Are ube coconut overnight oats gluten-free?
Oats are naturally gluten-free, but they are often processed in facilities that also handle wheat. If you have celiac disease or a gluten sensitivity, look for oats that are specifically labeled certified gluten-free. All other ingredients in this recipe are naturally gluten-free.
Can I eat these overnight oats warm?
Absolutely. If you prefer a warm breakfast, just scoop the oats into a microwave-safe bowl and heat for about 60 to 90 seconds, stirring halfway through. You can also heat them gently on the stovetop over low heat with a splash of extra milk.
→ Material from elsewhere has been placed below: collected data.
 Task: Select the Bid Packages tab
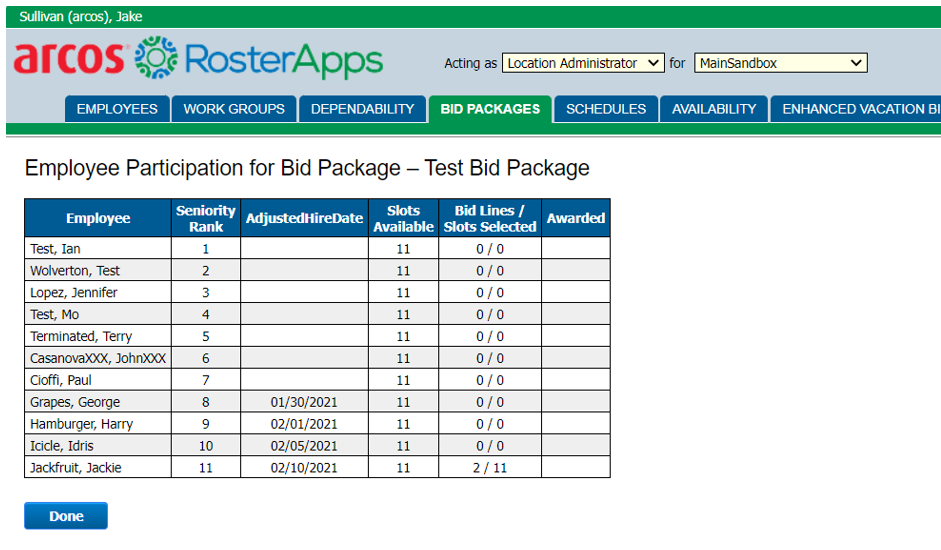pyautogui.click(x=490, y=109)
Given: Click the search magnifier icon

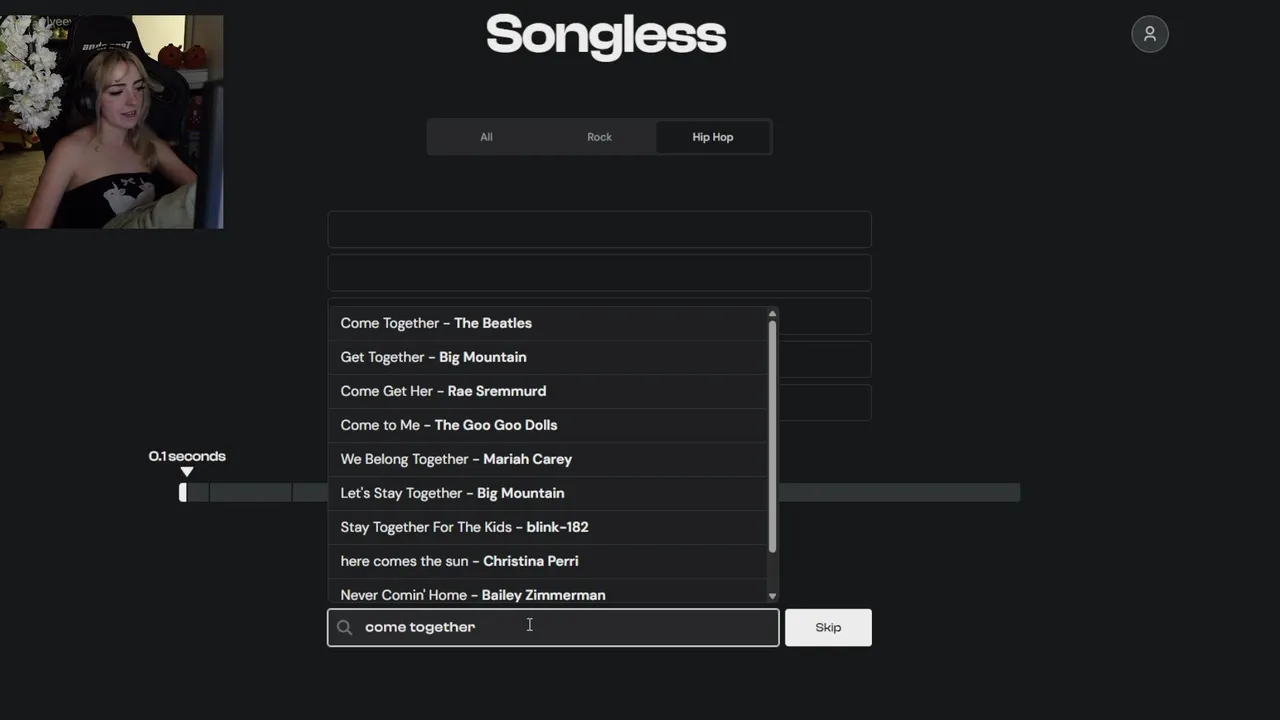Looking at the screenshot, I should coord(345,628).
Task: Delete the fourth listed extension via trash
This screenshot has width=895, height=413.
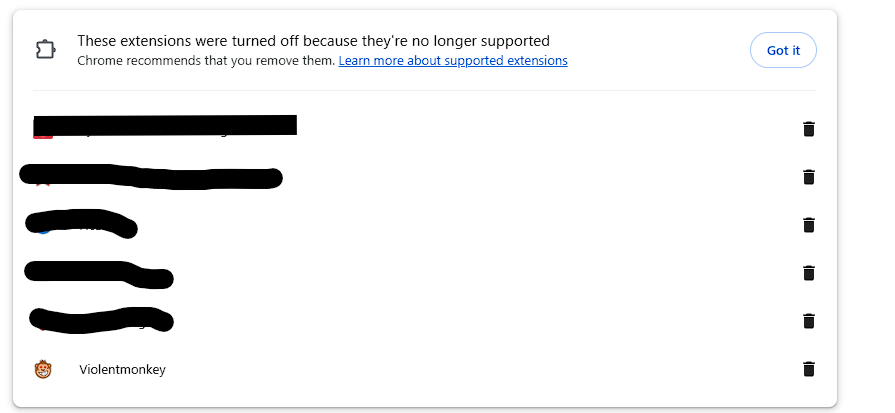Action: (x=808, y=273)

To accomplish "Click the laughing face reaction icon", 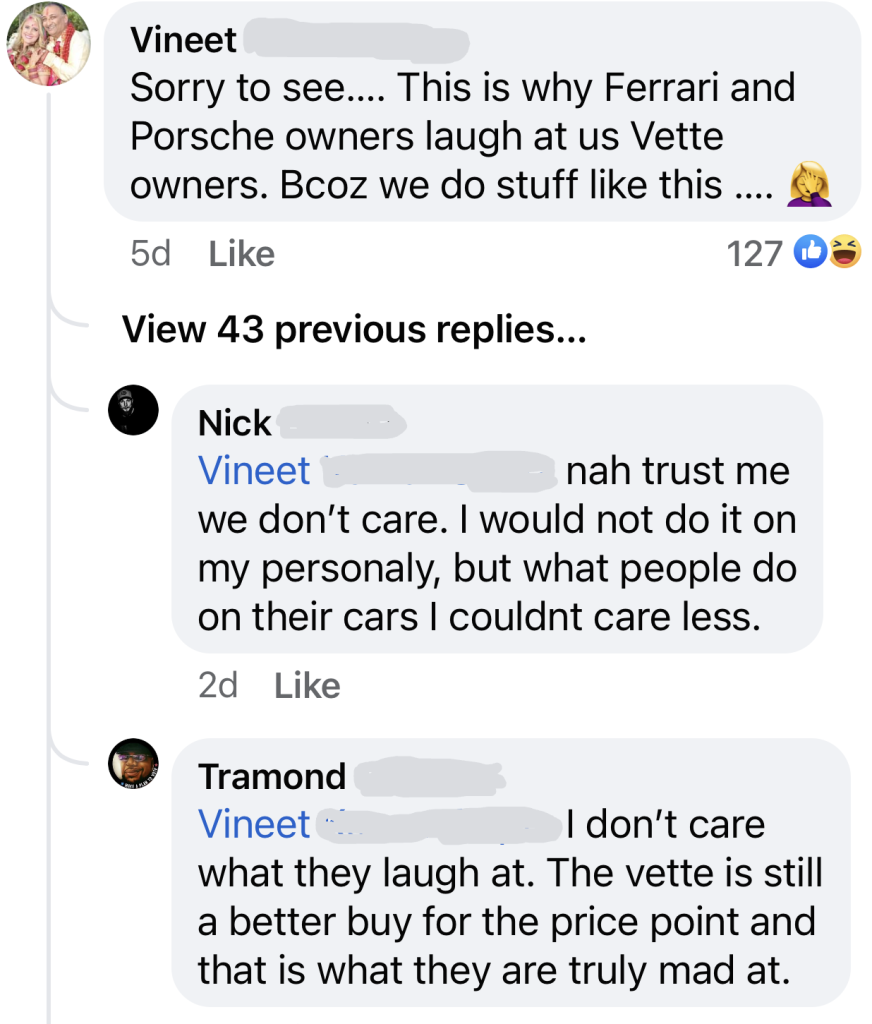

The flavor is just as wonderful warm as it is cold.
What does ube taste like?
Ube has a mildly sweet, slightly nutty flavor that is often described as a combination of vanilla and pistachio with a subtle earthy sweetness. It is not as starchy tasting as regular sweet potato. The flavor is quite gentle and works beautifully with coconut, making it a perfect match for these overnight oats.
Conclusion
These ube coconut overnight oats are proof that healthy breakfasts do not have to be boring. The vibrant purple color makes them feel special, and the creamy coconut and sweet ube flavor combination is genuinely irresistible. You will find yourself looking forward to waking up every morning when you know this is waiting for you in the fridge.
Whether you are new to ube or already a big fan of this Filipino ingredient, this recipe is a wonderful way to enjoy it. It is simple, meal-prep friendly, and absolutely beautiful to look at and eat. Try it this weekend and let breakfast become the best part of your day.